Hombres de armas (Mundodisco, #15) – Terry Pratchett

—¡Caramba, esto es muy emocionante! —dijo el conde de Eorle—. ¿Creen que ha venido a arrestarnos? Jajajá.

—Ja —dijo Vimes.

El conde de Eorle le dio un codazo a su compañero de mesa.

—Supongo que se estará cometiendo un crimen en algún lugar —dijo.

—Sí-dijo Vimes—. Muy cerca de aquí, me parece.

Zanahoria fue acompañado al comedor, con el casco situado en un ángulo respetuoso debajo del brazo.

Contempló a la selecta concurrencia, se lamió nerviosamente los labios y saludó. Todo el mundo le estaba mirando. Resultaba bastante difícil pasar por alto la presencia de Zanahoria en una habitación. En la ciudad había personas más grandes que él. Zanahoria ni se mostraba amenazador ni trataba de hacerse notar, sino que siempre parecía distorsionar las cosas a su alrededor sin intentarlo siquiera. Todo lo que le rodeaba se convertía en un telón de fondo para el cabo Zanahoria.

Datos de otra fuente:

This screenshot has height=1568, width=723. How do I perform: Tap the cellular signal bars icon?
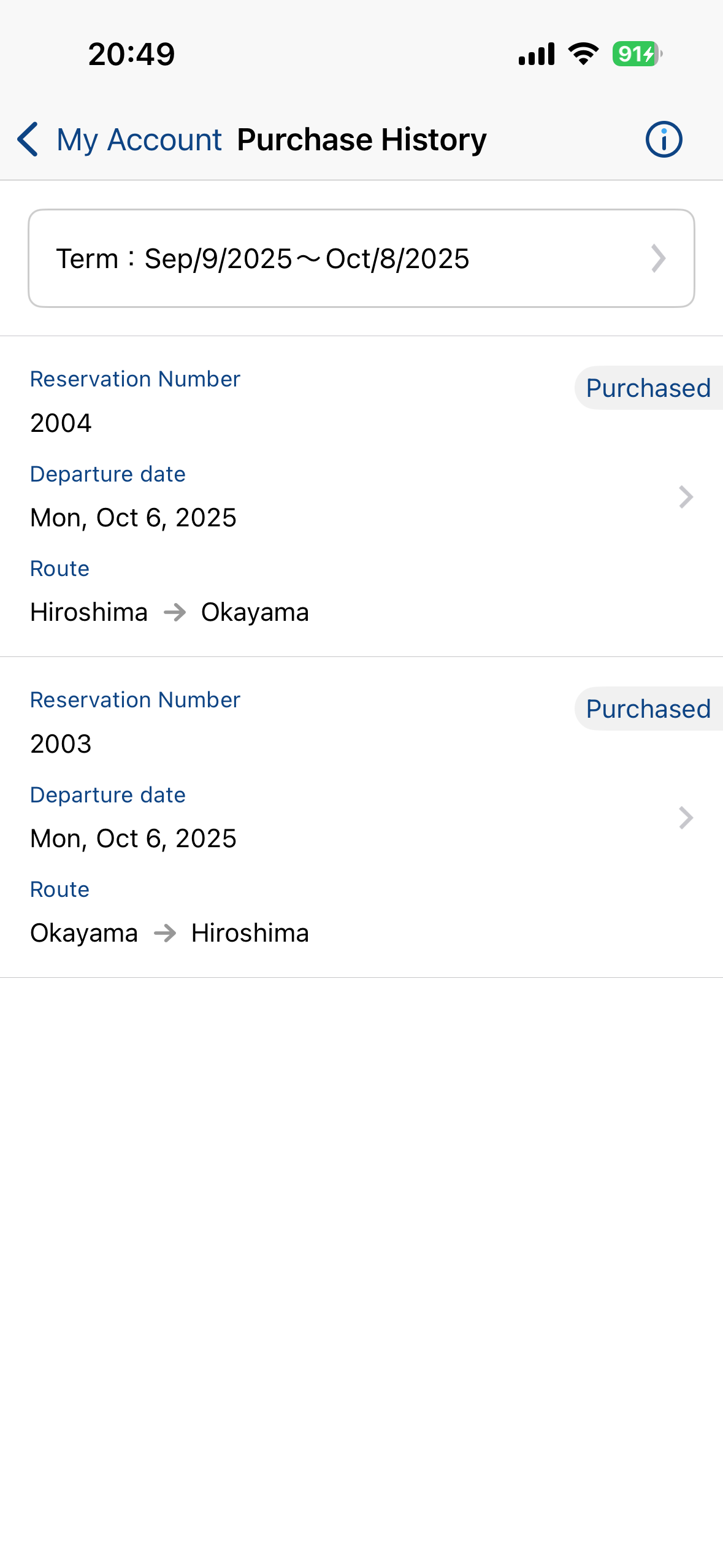pos(537,54)
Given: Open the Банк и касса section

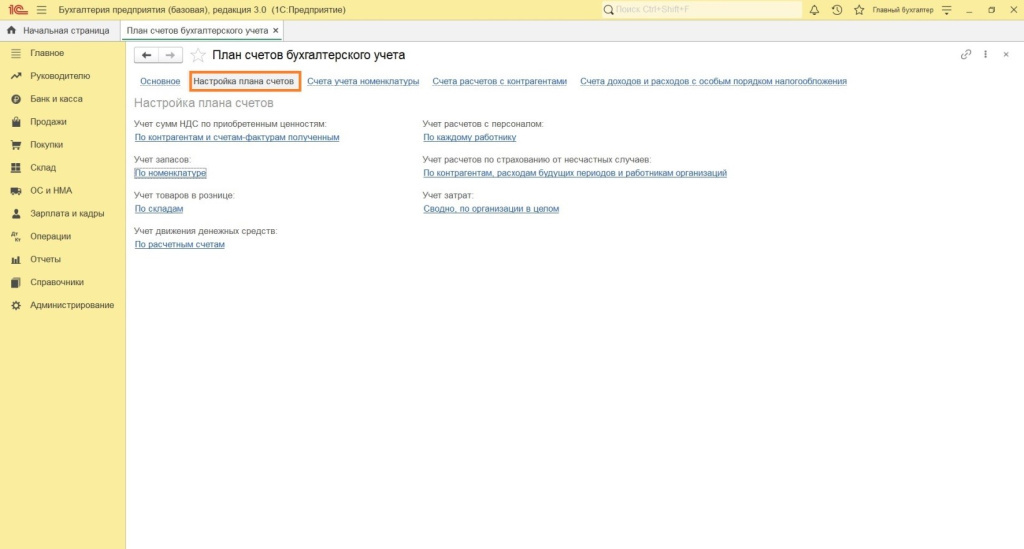Looking at the screenshot, I should point(56,99).
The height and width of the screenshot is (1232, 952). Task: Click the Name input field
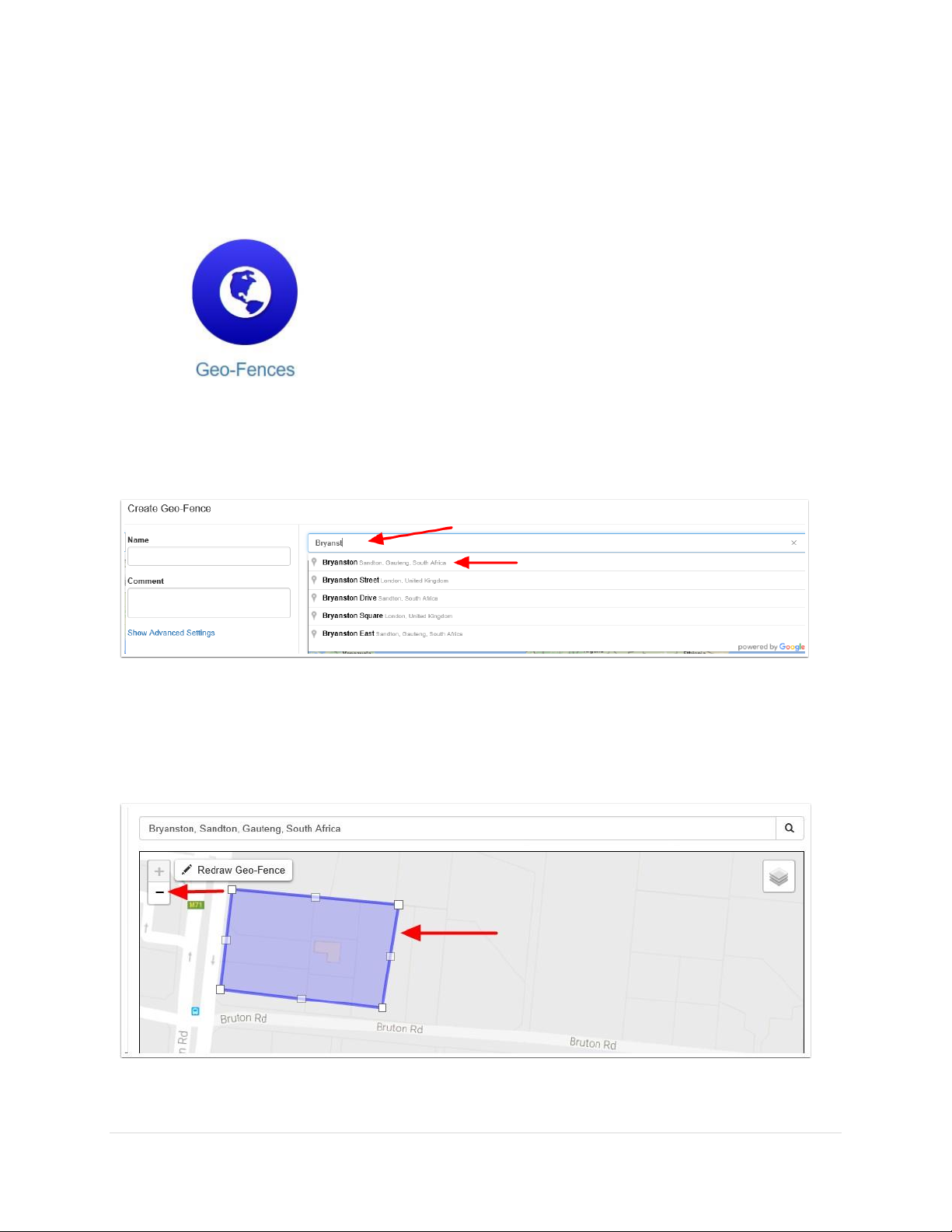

—Descanse, cabo —dijo Vimes—. ¿Qué hay de nuevo? Quiero decir —añadió rápidamente, sabiendo que Zanahoria siempre tendía a ser bastante errático cuando debía enfrentarse a cualquier clase de figura retórica—, ¿cuál es la razón de que se encuentre aquí a estas horas?

—Tengo una cosa que he de enseñarle, señor. Uh. Señor, creo que es del Gremio de Ase…

—Iremos a hablar de ello fuera, ¿le parece? —dijo Vimes. El doctor Cruces no había movido un solo músculo.

El conde de Eorle se recostó en su asiento.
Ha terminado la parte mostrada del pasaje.